Assessment Type Assessment length / details Proportion
Semester Assessment Online Slide Test  (30 minutes)  15%
Semester Assessment Essay Plan  (approx. 1,500 words)  15%
Semester Assessment Essay  (2,000 words)  70%
Supplementary Assessment Online Slide Test  (30 minutes)  15%
Supplementary Assessment Essay Plan  (approx. 1,500 words)  15%
Supplementary Assessment Essay  (2,000 words)  70%

Learning Outcomes

On successful completion of this module students should be able to:

1. Identify and classify works of modern art.

2. Explain the broad trends constitutive of modernity and modernism between 1900-1937.

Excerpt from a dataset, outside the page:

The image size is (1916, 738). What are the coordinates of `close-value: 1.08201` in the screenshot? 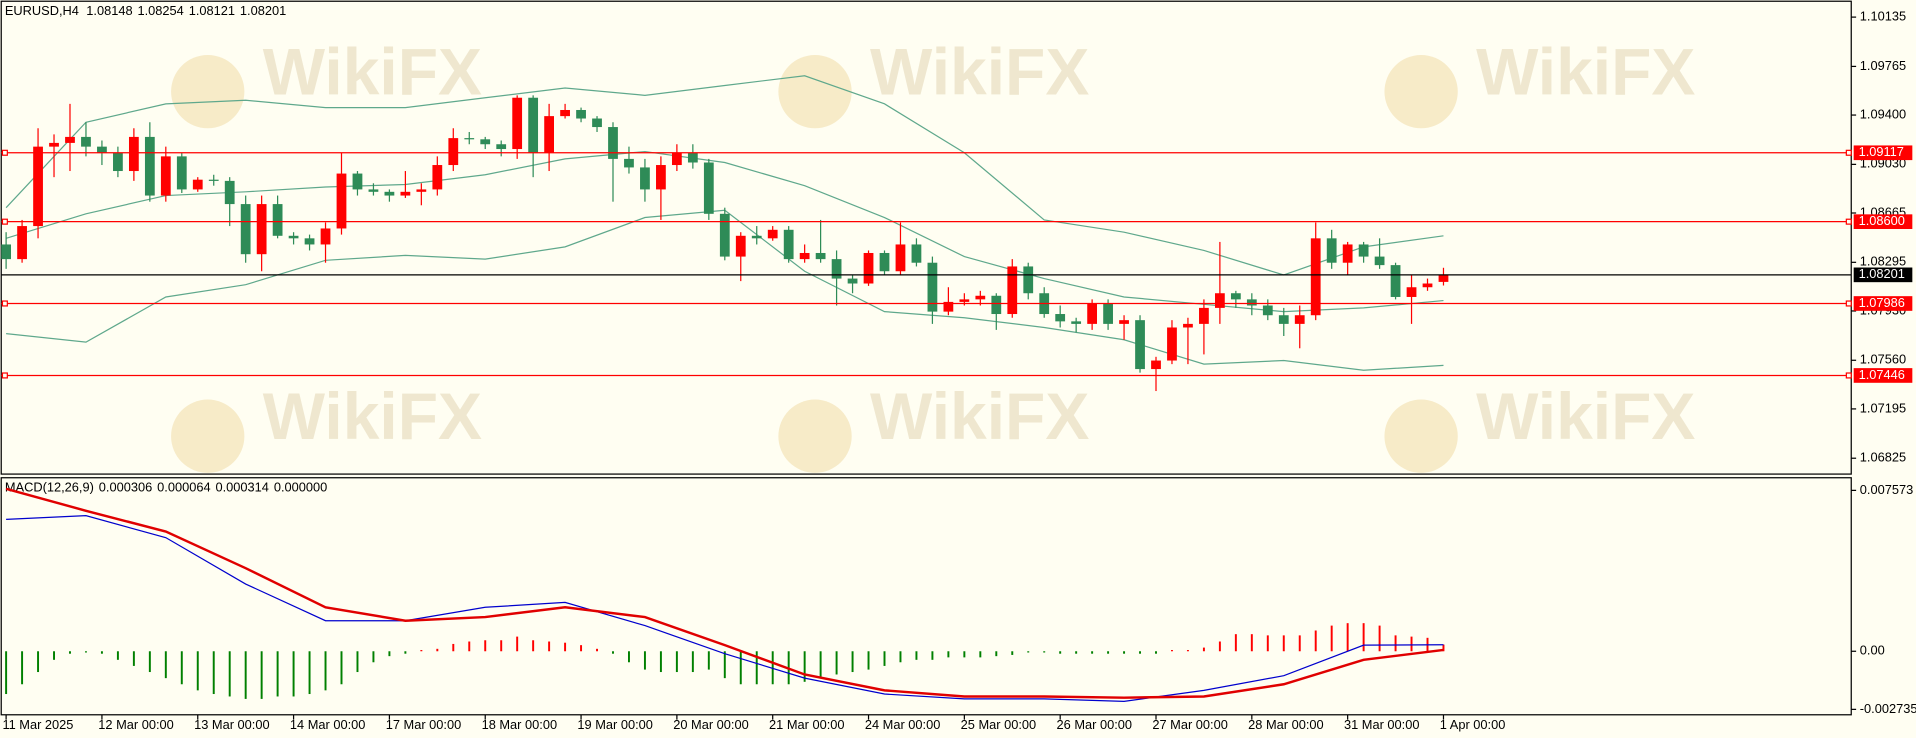 It's located at (263, 12).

3. Interpret and compare works of modern art based on knowledge of the appropriate historical contexts.

4. Locate and critically evaluate primary and secondary sources.

5. Construct and justify a written argument about works of modern art using the appropriate scholarly apparatus.​

Brief description

‘A generation that had gone to school on horse-drawn streetcars now stood under the open sky in a landscape where nothing remained unchanged but the clouds and, beneath those clouds, in a force field of destructive torrents and explosions, the tiny, fragile human body’. Writing in 1936, Walter Benjamin thusly evokes an experience of twentieth-century modernity as one of bewildering, violent, and comprehensive change. The modern individual stands mute and vulnerable amidst the chaos of mechanized war, industrialised capitalism, economic depression, authoritarian political oppression, urbanism, consumerism, and mass media.
These explosions and torrents shattered and swept away centuries of tradition, in art, as elsewhere: the modern artist faced the unnerving, invigorating opportunity to remake art in the image of the modern, and the modern in the image of their art. This module investigates the rich polyphony of artistic responses to the challenge of being modern.
Following a loose chronology, we examine key ‘-isms’ in the history of modern art (including Expressionism, Futurism, Cubism, Surrealism, Constructivism, Muralism) and broad, connecting themes (the modern city, art and politics, mass production, avant-gardes, abstraction and representation). While roving between Vienna and Zurich, Weimar and Moscow, Mexico City and New York, Paris and Stuttgart, London and Bucharest, you’ll encounter a wide range of artistic media: from painting and sculpture, to photography and photomontage, architecture and design, found objects, and murals.

Content

1. Introduction: Modernisms and Modernities
a. Seminar: The Experience of Modernity
2. Primitivism & Expressionism
3. Cubism
a. Seminar: The Pasted Paper Revolution
4. Futurism
a. Seminar: Avant-Gardes
5. Inventing Abstraction
6. Dada & Surrealism
7. Constructivism
a. Seminar: Marx and Modernity
8. Assessment Preparation Week
9. Modern Forms: Design, Sculpture, and Architecture
10. The New Photography
11. Modern America
a. Seminar: Reassessing the Nature of Abstract Art

Module Skills

Skills Type Skills details
Application of Number n/a
Communication Articulating ideas orally in seminar discussions and textually through essay.
Improving own Learning and Performance Independent study through seminar assignment research and preparation; written and oral feedback on seminar contributions, essay plan, and essay.
Information Technology Conducting research through library catalogues, online scholarly databases and museum websites; engaging with digital platforms like Blackboard, Turnitin, Panopto.
Personal Development and Career planning Emphasis on professional presentation of research and essay plan using MLA style documentation.
Problem solving Construct and justify a written argument about works of modern art using the appropriate scholarly apparatus.​
Research skills In seminar preparation, conducting research for essay, compiling essay plan.
Subject Specific Skills Ability to visually analyze works of art, set them in their historical context, draw explanatory connections between artistic approaches, critically engage with primary and secondary sources, compose and justify arguments about art history.